1) Think about only having one account. Remember, you can transfer 529 assets to another child of yours tax free. Helps protect you in the event one of the children elect to not go to college, especially if you feel you will good savings for one, but not both
2) Don't sacrifice your own retirement for the kids. While this sounds incredibly selfish, it's more about time. You have less time to "recoup" the loss of retirement investments compared to your child having to take out a loan for college.
3) If you are adamant on providing full cost, who says you need to have 4 years at a state or private university? Doing a year or two at CC can provide transferable credits for "core" classes at a fraction of the cost.
4) Drugs and porn are always an option.
#2 cannot be stressed enough. The best gift you can give your kids is to not be a burden. They have their whole life to pay off college.
With those escalating costs of college - alternatives will become more prudent for pretty much anyone who is not accountant/engineer/doctor track. You could buy a taco truck for half that and make a damn good living for example. Trade school with some business courses - out earn those ELA baristas by a large margin. You also have the element of who pays full retail. Save that much in dedicated college accounts and, IMO, you are a lot more likely to pay full retail than if you saved all that money in a traditional investment account in your own name (401k/IRA/Roth are even it is less accessible for FAFSA calcs).
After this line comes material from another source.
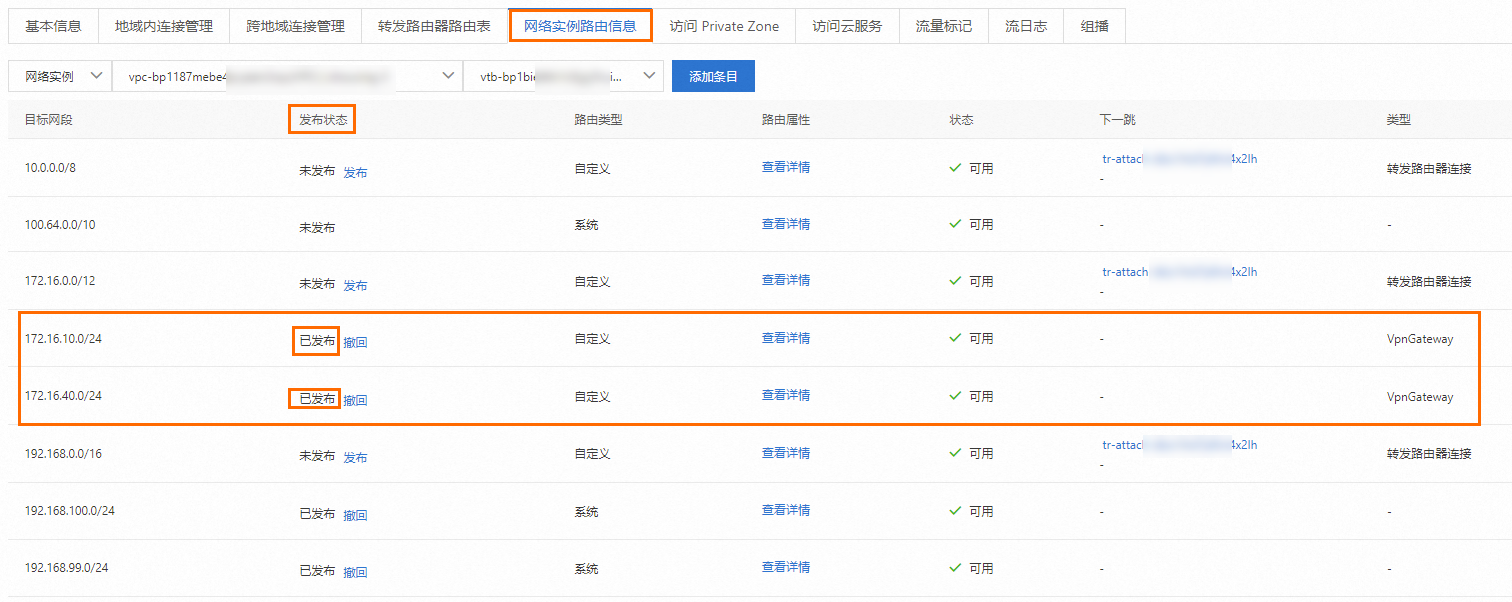Click 撤回 to withdraw 172.16.10.0/24

[x=357, y=342]
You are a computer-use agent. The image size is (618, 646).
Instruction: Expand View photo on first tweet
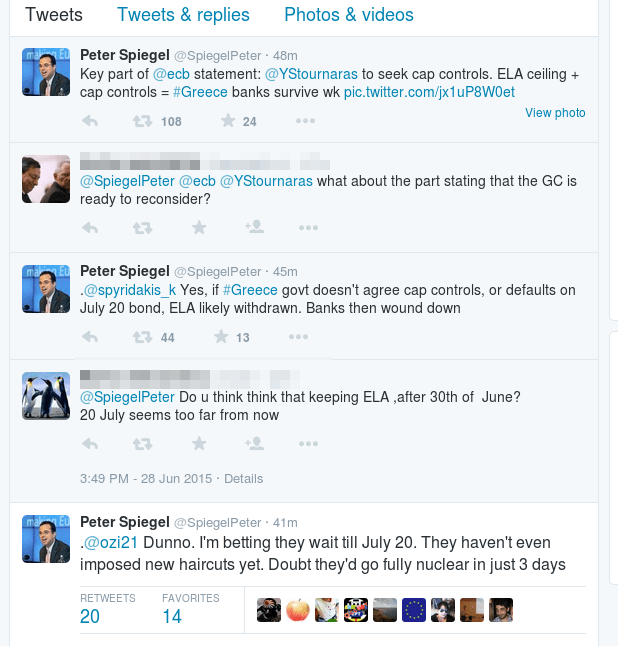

Wiz is beyond wrong in the "never get out of the market" philosophy. There is a big difference between retirement planning that is almost a perpetual time frame and spending an entire sum within a defined four year construct. Apply that logic to a kid going to college in Fall 2008 for example. Their nut gets cut in half just as they need it! You go from fully funded to spending it all in two years before the market recovers. Insane would be an understatement.
From a budgeting perspective - think of some ways to free up cash flow during those college years.
- Max out your 401k and get use to living that way - when they hit college you can reduce your deferral to use the extra cash flow for college.
- If paying off the house is a possibility before they hit college - think of the cash flow that would open up. - same thought process for any debts you have out there
- ROP term life insurance (return of premium) - cost more today but you get your entire premium back at the end of the term. A 20 year ROP policy would inject a lot of cash sophomore/junior year of the new born. That is a tax free return of every dollar you paid in - the insurance company covers your life insurance for providing that "float" for 20 years. ROI isn't remarkable but from a forced savings, cash flow and FAFSA standpoint it has some intangibles. Not unlike a tax refund - few people whine about cashing that check.
Also look at Room and Board - those costs are well above what a kid can live off campus pretty much everywhere. As long as it isn't ND where they are requiring kids to live on campus anyway.